In naive mice DA is inhibited by movement then once rewards are available DA is excited by the ~same movement. This is clearly an aspect of learning, but only an aspect. What about learning to use information from the environment to anticipate when rewards are available?
Mice can also smell the presence of a sweetened water reward sitting in front of their nose and we also can give them a cue about when reward would be available. We played a brief tone (half a second) to let them know that a reward would appear 1 second later.
The mice learned to use these sensory cues to anticipate reward and guide when to act. After a few hundred such experiences, mice would start licking and moving after the cue - they knew something good was coming.
DA activity also started to reflect anticipation triggered by sensory cues.
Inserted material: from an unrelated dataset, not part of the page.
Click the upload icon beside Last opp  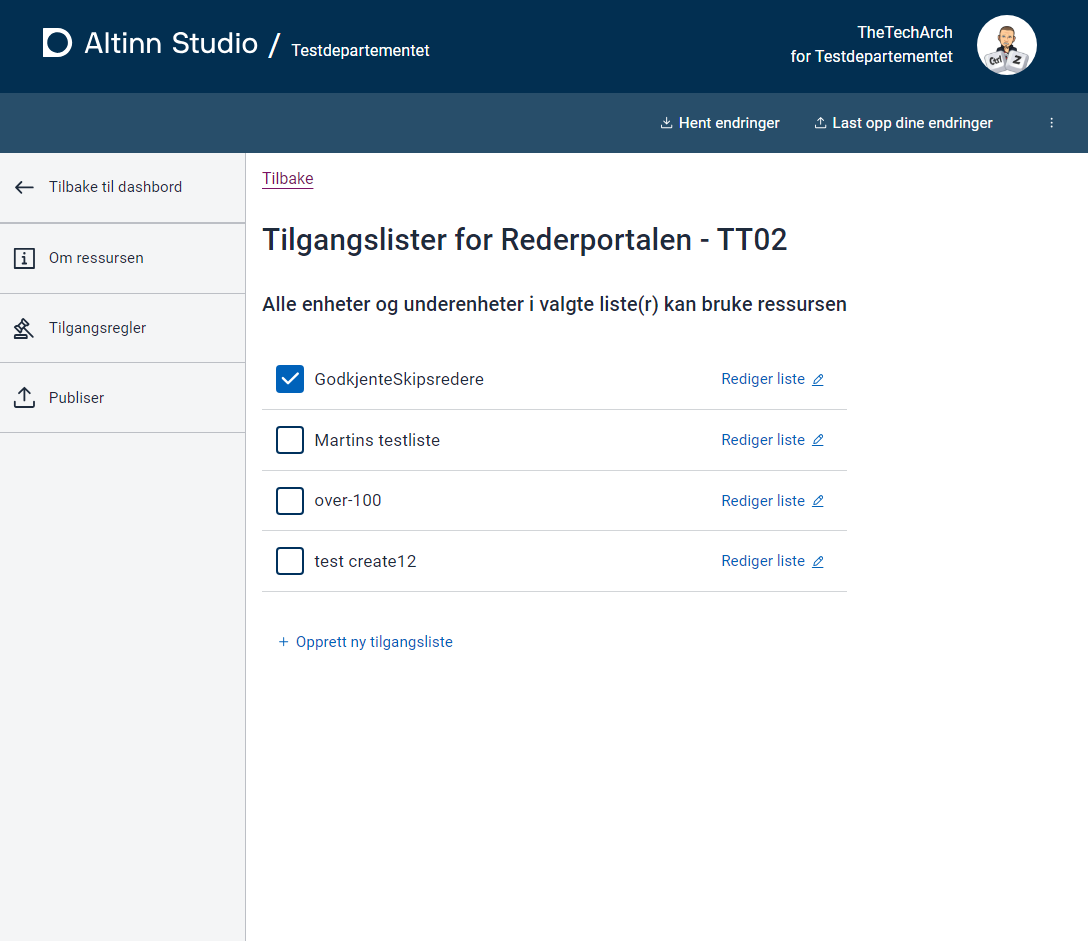tap(820, 123)
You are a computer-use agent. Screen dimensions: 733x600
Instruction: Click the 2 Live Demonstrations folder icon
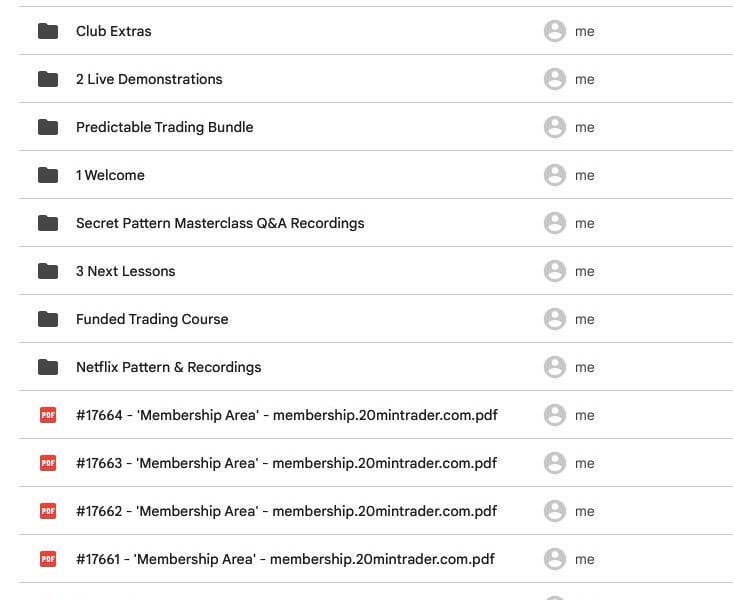(x=48, y=79)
This is well known, but still remarkable. A sensory stim provokes no response. After learning that same stim elicits a robust response in DA neurons - and when played back _is_ sufficient for learning.
It has been proposed for 20 yrs that DA activity reflects a scalar variable- reward expectation in simple learning (using a cue to anticipate reward). Here, with our novel dataset we saw 2 distinct components - one associated with movements and one associated with sensory cues
A very surprising, albeit subtle, point and one we had never questioned previously, was that the DA response to a sensory cue and reward delivery were both a function of training extent, but changed independently. This directly contradicts a core premise of influential models.
Moreover, the sensory cue and movement related components have distinct time courses (mvmt-associated appears in first ~10 trials, sensory cue-associated over hundreds of trials) and also sum - a classic demonstration of independent inputs to a neuron.
Finally, once behavior has fully adapted to the task and will not change further (overtrained) - only then do we observe the canonical neural correlate of reward prediction error (RPE). In other words, after learning is complete and as a consequence of learning.
That RPE correlates are a consequence of learning is quite surprising. It has been argued that RPE signals in DA neurons are a cause of learning. A key point: we replicate observed RPE correlates _after_ learning and we replicate that DA stim is sufficient for reinforcement.
Our dataset rules out the now canonical interpretation of how a temporal difference like computations could be implemented to give rise to DA RPE correlates (e.g. Suri & Schultz 1999) providing strong evidence that RPE correlates do not arise from an error computation. But…
An implementation consistent with temporal integration of sensory cue-associated and action initiation-associated inputs + Hebbian plasticity can explain DA correlates both on the timescale of learning (hours/days) and of synaptic integration (millisec) dudmanlab.org/html/learnda.h…
Thus, we conclude that the timing of action is a critical determinant of reward prediction correlates in the activity of DA neurons during novel associative learning. This has important implications for the learning rules that underly DA-dependent learning.
In particular, it suggests that correlation-like signals in the activity of mDA neurons may allow a novice animal to rapidly learn from its successes - namely, when an appetitive action is initiated in response to a predictive cue - akin to Hebbian conceptualizations of learning.
The independence of cue-related and reward-delivery responses + the fact that DA responses lag after learning provides support for the notion that changes in DA activity are a consequence of learning in other brain circuits. Eg, amygdala goo.gl/KKxT3S
Onward... how is learning in distributed brain circuits coordinated to control behavior. Two things we propose from this study: Novel learning (ie before overtraining coordinates multiple circuits) and a detailed examination of behavior are key to focus on in future work. Fin.